┌────────

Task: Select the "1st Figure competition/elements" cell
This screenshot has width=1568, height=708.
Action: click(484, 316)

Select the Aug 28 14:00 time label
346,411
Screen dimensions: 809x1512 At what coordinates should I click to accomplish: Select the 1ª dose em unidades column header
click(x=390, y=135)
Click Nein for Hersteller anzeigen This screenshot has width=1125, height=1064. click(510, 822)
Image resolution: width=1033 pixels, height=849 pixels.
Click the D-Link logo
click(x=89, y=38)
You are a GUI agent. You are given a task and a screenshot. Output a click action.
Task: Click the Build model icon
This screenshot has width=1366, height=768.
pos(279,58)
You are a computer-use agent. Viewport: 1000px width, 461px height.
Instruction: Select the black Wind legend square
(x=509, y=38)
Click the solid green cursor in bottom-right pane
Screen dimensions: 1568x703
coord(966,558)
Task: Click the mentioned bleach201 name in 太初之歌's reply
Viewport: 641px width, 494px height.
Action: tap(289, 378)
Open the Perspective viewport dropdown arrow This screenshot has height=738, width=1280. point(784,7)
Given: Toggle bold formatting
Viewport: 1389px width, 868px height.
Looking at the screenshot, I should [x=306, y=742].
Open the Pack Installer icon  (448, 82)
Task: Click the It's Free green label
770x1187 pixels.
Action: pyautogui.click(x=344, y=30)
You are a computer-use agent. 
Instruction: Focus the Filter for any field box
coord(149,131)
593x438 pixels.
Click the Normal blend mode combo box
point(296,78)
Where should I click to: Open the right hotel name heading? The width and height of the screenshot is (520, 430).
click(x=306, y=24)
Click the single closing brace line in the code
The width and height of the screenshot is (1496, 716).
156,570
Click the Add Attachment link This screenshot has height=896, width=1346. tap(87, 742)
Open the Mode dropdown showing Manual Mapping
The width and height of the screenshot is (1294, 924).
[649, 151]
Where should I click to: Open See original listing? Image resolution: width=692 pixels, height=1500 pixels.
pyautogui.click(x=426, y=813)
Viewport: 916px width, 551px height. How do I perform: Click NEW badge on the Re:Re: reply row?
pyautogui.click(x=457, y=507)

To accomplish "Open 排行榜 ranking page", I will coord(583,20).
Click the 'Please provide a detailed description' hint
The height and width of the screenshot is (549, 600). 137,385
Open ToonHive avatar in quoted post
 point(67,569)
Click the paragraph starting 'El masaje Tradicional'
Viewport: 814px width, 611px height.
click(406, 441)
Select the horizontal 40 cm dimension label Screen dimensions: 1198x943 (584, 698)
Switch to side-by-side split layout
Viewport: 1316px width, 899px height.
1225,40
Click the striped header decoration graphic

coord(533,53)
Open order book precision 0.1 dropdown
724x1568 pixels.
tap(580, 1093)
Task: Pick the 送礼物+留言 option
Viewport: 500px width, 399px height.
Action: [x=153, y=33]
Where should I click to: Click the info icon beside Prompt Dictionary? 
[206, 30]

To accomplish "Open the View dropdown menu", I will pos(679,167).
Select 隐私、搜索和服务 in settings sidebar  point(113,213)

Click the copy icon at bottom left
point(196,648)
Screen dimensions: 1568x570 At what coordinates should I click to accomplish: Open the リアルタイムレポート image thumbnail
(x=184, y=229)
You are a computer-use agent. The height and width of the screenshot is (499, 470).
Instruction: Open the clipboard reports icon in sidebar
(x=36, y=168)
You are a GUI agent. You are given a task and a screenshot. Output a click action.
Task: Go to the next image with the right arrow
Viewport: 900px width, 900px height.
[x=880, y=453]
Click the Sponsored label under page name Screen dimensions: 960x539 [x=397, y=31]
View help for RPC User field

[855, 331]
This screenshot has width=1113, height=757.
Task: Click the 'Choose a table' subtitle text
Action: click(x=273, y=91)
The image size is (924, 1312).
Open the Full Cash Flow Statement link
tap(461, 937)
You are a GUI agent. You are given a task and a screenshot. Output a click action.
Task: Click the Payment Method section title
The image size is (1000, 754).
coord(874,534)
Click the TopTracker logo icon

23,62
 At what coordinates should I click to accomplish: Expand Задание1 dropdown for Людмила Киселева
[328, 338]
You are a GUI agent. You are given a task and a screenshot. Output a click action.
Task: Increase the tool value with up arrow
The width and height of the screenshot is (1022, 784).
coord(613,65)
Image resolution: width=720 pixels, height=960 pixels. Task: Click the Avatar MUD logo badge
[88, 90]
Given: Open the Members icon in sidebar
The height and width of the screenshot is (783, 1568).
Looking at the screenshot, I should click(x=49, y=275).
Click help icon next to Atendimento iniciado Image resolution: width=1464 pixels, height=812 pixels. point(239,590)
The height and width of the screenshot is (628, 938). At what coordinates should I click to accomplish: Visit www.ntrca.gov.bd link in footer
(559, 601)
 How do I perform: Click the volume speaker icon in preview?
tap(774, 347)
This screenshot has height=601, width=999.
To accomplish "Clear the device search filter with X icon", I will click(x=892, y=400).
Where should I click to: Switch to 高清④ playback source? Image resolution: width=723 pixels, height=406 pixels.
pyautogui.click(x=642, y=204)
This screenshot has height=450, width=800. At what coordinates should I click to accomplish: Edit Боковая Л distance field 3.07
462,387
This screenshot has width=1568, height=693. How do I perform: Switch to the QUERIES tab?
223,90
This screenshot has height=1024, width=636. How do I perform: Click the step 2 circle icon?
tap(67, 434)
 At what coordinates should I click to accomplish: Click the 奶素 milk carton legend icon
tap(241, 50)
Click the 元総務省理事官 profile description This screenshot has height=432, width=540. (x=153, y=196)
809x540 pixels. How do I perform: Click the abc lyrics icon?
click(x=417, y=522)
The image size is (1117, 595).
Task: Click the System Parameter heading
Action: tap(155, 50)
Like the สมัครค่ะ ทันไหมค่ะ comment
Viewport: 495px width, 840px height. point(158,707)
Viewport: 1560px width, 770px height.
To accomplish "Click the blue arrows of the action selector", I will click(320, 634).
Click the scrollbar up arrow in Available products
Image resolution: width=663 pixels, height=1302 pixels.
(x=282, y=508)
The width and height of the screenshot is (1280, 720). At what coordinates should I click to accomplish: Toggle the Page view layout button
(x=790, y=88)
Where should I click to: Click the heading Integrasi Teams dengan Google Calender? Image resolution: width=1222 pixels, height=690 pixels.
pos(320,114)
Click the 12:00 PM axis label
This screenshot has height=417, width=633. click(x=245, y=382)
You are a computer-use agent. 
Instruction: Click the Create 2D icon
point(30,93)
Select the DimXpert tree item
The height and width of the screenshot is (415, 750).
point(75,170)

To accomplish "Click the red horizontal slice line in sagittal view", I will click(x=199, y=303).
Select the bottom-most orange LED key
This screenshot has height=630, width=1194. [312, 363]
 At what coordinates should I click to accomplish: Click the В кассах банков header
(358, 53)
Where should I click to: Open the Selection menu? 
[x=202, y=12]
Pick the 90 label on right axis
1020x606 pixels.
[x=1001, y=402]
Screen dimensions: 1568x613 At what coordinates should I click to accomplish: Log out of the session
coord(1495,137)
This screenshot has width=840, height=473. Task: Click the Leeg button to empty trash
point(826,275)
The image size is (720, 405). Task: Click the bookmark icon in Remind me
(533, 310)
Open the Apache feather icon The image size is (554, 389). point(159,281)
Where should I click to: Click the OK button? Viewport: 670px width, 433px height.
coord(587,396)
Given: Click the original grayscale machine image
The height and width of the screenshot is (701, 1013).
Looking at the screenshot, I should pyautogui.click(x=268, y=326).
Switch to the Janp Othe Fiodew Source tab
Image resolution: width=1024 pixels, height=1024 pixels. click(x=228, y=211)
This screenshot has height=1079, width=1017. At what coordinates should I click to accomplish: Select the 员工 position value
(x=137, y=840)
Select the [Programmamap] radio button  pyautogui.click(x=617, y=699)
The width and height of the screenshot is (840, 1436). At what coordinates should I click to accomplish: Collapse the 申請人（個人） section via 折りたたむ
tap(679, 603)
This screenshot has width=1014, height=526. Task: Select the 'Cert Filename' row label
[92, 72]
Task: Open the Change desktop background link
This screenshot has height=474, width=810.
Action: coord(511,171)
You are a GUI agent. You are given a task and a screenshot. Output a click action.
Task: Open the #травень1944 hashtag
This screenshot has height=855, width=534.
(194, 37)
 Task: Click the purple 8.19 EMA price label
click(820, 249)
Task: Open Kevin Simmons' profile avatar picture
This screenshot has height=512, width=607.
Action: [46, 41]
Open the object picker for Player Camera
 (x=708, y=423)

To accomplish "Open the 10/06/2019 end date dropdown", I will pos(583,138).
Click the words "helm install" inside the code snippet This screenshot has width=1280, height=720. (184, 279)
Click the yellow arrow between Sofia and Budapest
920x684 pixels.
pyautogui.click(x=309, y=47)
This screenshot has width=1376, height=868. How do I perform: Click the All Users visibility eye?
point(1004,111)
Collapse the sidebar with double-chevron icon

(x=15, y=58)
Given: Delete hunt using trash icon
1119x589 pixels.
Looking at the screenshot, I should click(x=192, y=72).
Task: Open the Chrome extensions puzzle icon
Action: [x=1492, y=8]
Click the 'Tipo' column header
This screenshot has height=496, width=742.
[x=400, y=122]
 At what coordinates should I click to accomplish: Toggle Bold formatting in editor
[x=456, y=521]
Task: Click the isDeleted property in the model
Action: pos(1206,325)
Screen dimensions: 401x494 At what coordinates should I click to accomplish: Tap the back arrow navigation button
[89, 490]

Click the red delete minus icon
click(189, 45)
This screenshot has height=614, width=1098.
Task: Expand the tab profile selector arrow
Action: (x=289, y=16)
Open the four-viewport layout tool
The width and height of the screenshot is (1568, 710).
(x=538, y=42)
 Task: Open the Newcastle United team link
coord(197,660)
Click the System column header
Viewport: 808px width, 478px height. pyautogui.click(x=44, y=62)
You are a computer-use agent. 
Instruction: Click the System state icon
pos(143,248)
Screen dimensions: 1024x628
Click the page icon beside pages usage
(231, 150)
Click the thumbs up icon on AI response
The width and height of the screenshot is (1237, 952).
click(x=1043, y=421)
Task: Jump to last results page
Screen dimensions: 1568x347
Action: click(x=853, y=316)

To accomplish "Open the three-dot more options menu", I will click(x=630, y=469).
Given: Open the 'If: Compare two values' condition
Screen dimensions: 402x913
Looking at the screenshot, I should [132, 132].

└────────

TASK PROMPT →
Look above for the line with "This screenshot has height=512, width=607." and the line with "Given: Delete hunt using trash icon"; transcribe both and all lines in between, exactly, and nothing else.

ANSWER BOX →
This screenshot has height=512, width=607.
Action: [46, 41]
Open the object picker for Player Camera
 (x=708, y=423)

To accomplish "Open the 10/06/2019 end date dropdown", I will pos(583,138).
Click the words "helm install" inside the code snippet This screenshot has width=1280, height=720. (184, 279)
Click the yellow arrow between Sofia and Budapest
920x684 pixels.
pyautogui.click(x=309, y=47)
This screenshot has width=1376, height=868. How do I perform: Click the All Users visibility eye?
point(1004,111)
Collapse the sidebar with double-chevron icon

(x=15, y=58)
Given: Delete hunt using trash icon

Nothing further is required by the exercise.